To conduct the study, the research team took samples of sandy sediments with and without common eelgrass from a number of sites and placed them in a large tank capable of simulating waves.

The experiments demonstrated that the sand is eroded far less by waves when seagrass is growing in it.

“This is why it is even more important to preserve those seagrass meadows that still exist today and to replant seagrass in those places where it has disappeared, Dr Infantes added.

“In our research, we have made successful attempts to restore common eelgrass meadows on the Swedish west coast, but if such replanting efforts are to succeed, there is a need for detailed studies of the current status seabed environment.”

According to the WWF seagrass is the world’s only flowering plant capable of living in seawater, and it can be “an incredible ally” in the race to tackle the climate crisis.

The plant can capture carbon up to 35 times faster than tropical rainforests and, even though it covers less than 1 per cent of the seafloor, it globally accounts for 10-18 per cent of total ocean carbon storage.

“In the UK, seagrass meadows also support biodiversity providing important nursery habitat for important commercial fish species, as well as habitat for two endangered seahorse species, an array of invertebrates, greater and lesser spotted dogfish, grey seals, octopus, and sand eels,” the organisation said.

The team said the next step will be to move out of the laboratory environment and take measurements of sand erosion on an exposed shoreline along the coast.
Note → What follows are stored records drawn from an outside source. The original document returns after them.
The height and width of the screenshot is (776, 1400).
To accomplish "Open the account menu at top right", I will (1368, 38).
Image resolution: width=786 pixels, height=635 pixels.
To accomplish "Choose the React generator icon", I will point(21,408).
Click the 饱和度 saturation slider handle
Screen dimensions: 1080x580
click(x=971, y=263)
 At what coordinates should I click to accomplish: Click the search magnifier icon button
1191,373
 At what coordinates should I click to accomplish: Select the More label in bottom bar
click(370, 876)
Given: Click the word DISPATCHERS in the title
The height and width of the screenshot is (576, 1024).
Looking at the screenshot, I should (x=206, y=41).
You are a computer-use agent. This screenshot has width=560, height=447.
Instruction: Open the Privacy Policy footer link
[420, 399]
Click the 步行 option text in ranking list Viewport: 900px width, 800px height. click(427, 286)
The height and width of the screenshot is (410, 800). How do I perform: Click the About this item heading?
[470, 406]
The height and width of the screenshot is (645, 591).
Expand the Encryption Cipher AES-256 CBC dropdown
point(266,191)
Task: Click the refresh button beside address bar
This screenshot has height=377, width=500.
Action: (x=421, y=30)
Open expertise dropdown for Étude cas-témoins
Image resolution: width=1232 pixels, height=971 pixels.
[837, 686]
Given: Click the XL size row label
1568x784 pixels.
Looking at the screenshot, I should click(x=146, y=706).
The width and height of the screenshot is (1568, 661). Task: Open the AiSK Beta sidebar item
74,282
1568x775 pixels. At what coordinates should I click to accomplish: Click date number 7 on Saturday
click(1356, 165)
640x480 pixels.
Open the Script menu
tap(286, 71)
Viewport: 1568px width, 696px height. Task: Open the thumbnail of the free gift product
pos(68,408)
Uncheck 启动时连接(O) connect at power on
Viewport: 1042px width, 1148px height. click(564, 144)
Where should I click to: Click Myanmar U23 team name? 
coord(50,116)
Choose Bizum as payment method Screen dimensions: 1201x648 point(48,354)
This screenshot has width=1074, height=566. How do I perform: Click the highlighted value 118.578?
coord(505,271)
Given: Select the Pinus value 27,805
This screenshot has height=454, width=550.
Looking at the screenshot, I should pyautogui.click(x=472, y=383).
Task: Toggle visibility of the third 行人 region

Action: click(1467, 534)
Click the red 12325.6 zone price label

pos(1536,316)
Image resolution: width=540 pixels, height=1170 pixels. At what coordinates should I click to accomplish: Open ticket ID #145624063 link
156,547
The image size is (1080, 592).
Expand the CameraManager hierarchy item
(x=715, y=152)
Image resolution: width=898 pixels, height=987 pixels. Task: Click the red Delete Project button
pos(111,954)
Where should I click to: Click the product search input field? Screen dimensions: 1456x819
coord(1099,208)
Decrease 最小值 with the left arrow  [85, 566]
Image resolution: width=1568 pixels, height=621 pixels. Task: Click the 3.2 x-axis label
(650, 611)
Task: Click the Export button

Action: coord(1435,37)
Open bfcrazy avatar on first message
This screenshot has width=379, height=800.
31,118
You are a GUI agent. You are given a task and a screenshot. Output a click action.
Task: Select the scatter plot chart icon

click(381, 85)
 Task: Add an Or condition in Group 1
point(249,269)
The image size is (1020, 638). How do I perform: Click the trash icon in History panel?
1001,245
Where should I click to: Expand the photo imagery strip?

Other factors such as currents, traffic on the water, and inflows from rivers can all affect erosion.

“It’s more complicated in the field, but we have created realistic storm waves in our experiments and the seagrass has clearly shown a protective effect against erosion. I think we will be able to demonstrate the similar effects in field tests,” said Dr Infantes.

The research is published in the journal Marine Ecology Progress Series.